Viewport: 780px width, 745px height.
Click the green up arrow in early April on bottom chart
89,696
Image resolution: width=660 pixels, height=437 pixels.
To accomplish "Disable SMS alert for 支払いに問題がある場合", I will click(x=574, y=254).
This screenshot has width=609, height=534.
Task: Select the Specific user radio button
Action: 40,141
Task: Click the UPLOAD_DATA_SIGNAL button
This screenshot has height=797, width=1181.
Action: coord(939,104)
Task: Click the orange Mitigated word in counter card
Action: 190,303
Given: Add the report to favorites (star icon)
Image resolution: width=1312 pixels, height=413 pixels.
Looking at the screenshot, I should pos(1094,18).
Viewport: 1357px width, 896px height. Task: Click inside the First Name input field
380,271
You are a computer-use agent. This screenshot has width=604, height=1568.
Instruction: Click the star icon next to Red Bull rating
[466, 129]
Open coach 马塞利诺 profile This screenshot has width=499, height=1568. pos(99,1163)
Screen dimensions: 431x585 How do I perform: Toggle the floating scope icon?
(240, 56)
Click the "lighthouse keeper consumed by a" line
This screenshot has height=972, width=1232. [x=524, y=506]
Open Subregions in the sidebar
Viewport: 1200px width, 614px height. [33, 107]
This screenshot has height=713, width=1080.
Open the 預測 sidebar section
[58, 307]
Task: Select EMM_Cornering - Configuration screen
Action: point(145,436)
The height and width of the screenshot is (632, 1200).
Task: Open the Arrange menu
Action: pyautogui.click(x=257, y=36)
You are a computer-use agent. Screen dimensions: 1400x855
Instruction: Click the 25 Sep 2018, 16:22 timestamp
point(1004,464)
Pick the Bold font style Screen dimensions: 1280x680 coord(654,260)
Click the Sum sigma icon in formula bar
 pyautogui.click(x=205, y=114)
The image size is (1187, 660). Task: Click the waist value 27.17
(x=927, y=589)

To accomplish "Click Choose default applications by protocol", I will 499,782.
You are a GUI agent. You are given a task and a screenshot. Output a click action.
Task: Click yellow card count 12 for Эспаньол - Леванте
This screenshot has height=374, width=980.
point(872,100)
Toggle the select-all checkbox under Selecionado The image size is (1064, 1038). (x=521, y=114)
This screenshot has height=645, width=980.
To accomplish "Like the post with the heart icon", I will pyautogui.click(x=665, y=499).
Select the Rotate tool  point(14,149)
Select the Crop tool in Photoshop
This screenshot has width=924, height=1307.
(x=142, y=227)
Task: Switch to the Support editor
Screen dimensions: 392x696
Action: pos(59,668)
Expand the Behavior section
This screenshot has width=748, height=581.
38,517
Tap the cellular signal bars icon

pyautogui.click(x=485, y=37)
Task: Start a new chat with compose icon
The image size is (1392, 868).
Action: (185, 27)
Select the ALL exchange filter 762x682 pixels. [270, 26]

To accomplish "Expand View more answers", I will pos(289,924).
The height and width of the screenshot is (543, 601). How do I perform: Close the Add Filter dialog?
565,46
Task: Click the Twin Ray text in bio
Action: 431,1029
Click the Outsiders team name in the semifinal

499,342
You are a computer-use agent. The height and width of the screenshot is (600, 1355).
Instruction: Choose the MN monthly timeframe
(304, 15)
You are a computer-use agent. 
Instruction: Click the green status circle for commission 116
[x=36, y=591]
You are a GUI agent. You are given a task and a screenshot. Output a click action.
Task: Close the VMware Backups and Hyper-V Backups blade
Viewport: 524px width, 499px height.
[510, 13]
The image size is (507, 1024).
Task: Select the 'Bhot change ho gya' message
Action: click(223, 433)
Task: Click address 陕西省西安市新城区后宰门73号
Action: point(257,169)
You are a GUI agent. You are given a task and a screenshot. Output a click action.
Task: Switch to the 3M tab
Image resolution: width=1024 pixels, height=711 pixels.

**What is being asked:** Report the number of lines in the material above that contain "Switch". Nothing else is wanted.

**Completed task:** 2